Tabungan masa dewasa mereka.
Akulah sandaran mereka nanti, dan tempat mereka kembali di kala hari tua nanti
telah tiba. Sebagai wujud imbal balik rasa terima kasihku atas kasih sayang
mereka, walaupun sebenarnya mereka ikhlas merawatku.
Kami bahagia, tertawa
bersama. Hidup dalam kasih Allah SWT. Ini adalah benar-benar lembaran yang baru
bagi mereka. Akulah yang membuat mereka menjadi pasangan yang lengkap sebagai
keluarga kecil. Namun sungguh sarat akan makna kehidupan yang tak dapat mereka
dapatkan di luar sana.
Semua begitu damai, semua
bahagia. Seakan dunia hanya milik mereka. Mereka pamerkan aku dihadapan
keluarga mereka yang lain, sebagai pertanda bahwa mereka telah berhasil menjadi
keluarga. Semua juga turut senang. Demikian juga dengan aku, yang belum
mengetahui apapun kecuali rasa suka.
Waktu demi waktu
menumbuhkanku dalam keluarga kecilku. Masa pula lah yang membuatku semakin
mirip dengan mereka. Terkadang mereka dapat melihat diri mereka dalam jiwaku.
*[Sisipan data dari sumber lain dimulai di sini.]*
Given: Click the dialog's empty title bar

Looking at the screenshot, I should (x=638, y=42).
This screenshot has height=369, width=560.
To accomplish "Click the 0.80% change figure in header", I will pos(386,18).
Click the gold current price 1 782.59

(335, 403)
Membuat mereka Dejavu akan hal-hal yang baru aku lakukan dan yang telah mereka
lakukan dulu di masa kecil.
Begitu sempurna kehidupanku,
tanpa celah sedikitpun. Aku seolah sebagi kertas putih, masih bersih, lantas
mereka goresi kehidupanku dengan tinta keceriaan dari pena emas yang telah
mereka simpankan khusus untuk diriku. Atau mungkin sebagai kanvas, yang mereka
lukis dengan kebaikan. Lantas setelahnya mereka pajang lukisan itu di ruang
tamu, sebagai unggulan yang akan mereka pamerkan kepada orang-orang nanti.
Dengan mereka mengajariku
bagaimana cara berdiri, saling bermain seolah tanpa beban, mengajari hidup
dalam kesederhanaan, mengajariku bagaimana tertawa bahagia, mereka berusaha
menyenangkan hatiku dengan sekedar berjalan-jalan bersama, mengajariku cara
berjalan, mengajariku bagaimana menyanyi, mengajariku bersikap ramah, melatihku
berani tampil percaya diri di depan banyak orang, mendampingiku hingga aku
mengenal bangku sekolah.
Terima kasih telah
mengajariku banyak hal…
Tetapi entah mengapa mereka semua
tidak lagi akur,
Ayahku, ibuku, keluarga
kecilku…
Tak seorang pun dari mereka
memberiku jawaban mengapa ini terjadi. Aku kebingungan, akan bertanya kepada
siapa aku ?? Nihil, semuanya menyembunyikan kebahagiaanku yang dulu. Atau
mungkin bahkan membuangnya. Sebab telah kucari kemana pun kebahagiaan itu tak
lagi ada, hanya ada kesuraman yang selalu aku benci. Tidak pernah aku suka.
Kini rumahku mendung.
Di saat inilah Allah SWT
mengenalkanku dengan air mata dari rasa sakit dalam hati, dan bukan fisik. Di
sinilah aku harus dihadapkan pada sebuah keputusan yang sebenarnya tidak pernah
dapat aku jawab. Aku harus memilih diantara mereka. Ibu dan ayah, yang
sama-sama aku cinta. Sama ratanya.
Luka ini membesarkanku dalam
diam, aku tidak mampu berkata lebih banyak lagi. Aku dihadang oleh ruangan
kedap suara yang membuat suaraku tak lagi dapat di dengar, walapun aku telah
berteriak sekali pun. Percuma saja. Aku terus terdiam meski akhirnya aku tahu
jawaban dari apa yang terjadi.
MEREKA BERPISAH…
Sedih ?? Sudah pasti. Marah
?? Barang tentu. Tanda tanya besar selalu terlintas dalam fikiranku. Ada apa ??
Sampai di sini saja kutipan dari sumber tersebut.